When we encountered the NVIDIA Container Toolkit, we discovered a wide attack surface for container breakout vulnerabilities, which could potentially allow us to escape our container in the service and access the data of other customers sharing the same GPU resources. This discovery led us to set aside our GPU-focused research and dive deeper into the helper tools NVIDIA provides to its customers. 

The attack flow 

The attack has three main stages: 

  1. Creating a malicious image: The attacker crafts a specially designed image to exploit CVE-2024-0132. (Note: Specific technical details about exploiting this vulnerability are not provided at this stage for the reasons we mentioned earlier.

  2. Gaining full access to the file system: The attacker runs the malicious image on the target platform. This can be performed either directly (for example in services allowing shared GPU resources) or indirectly through a supply chain or social engineering attack (e.g., a user running an AI image from an untrusted source). By exploiting the vulnerability, the attacker gains the ability to mount the entire host file system, obtaining full read access to the underlying host. This gives the attacker full visibility to the underlying infrastructure, and potentially allows access to other customers' confidential data. 

  3. Complete host takeover: With this access, the attacker can now reach the Container Runtime Unix sockets (docker.sock/containerd.sock). These sockets can be used to execute arbitrary commands on the host system with root privileges, effectively taking control of the machine (this is a known attack path for containerized systems, see here). Note that while the vulnerability initially grants only READ access to the filesystem, an attacker can exploit a nuance in Unix socket behavior. In Linux, sockets remain writable even when mounted with read-only permissions.   

Disclosure timeline 

  • September 1, 2024 – Wiz Research reports the vulnerability to the NVIDIA Product Security Incident Response Team (PSIRT). 

  • September 3, 2024 – NVIDIA acknowledges the report. 

  • September 26, 2024 – NVIDIA fixes the reported vulnerability and ships a patched version. 

Key Takeaways  

When discussing AI security risks, this vulnerability once more highlights that the real and immediate security risk for AI applications today comes from AI infrastructure and tooling.  

While the hype concerning AI security risks tends to focus on futuristic AI-based attacks, “old-school” infrastructure vulnerabilities in the ever-growing AI tech stack remain the immediate risk that security teams should prioritize and protect against. 

This practical attack surface is the result of the fast-paced introduction of new AI tools and services, and hence it is vital that security teams work closely with their AI engineers, gaining visibility into the architecture, tooling, and AI models used.

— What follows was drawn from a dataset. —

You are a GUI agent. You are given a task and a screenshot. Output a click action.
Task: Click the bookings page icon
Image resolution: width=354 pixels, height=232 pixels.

Specifically, as we see in the case of this vulnerability, it is important to build a mature pipeline for running AI models with full control over the source and integrity of the models themselves. 

Additionally, this research highlights, not for the first time, that containers are not a strong security barrier and should not be relied upon as the sole means of isolation. When we design applications, especially multi-tenant applications, we should always “assume a vulnerability” and design to have at least one strong isolation barrier such as virtualization (as explained in the PEACH framework) . Wiz Research has written about this issue extensively; you can read more about it in our previous research blogs on Alibaba Cloud, IBM, Azure, Hugging Face, Replicate, and SAP

Note that this blog post omits some technical details. In short order we will publish a “part two” that shares more technical information related to this discovery. We are holding off on disclosing those details for the time being in order to give organizations time to evaluate and mitigate this vulnerability in their environments.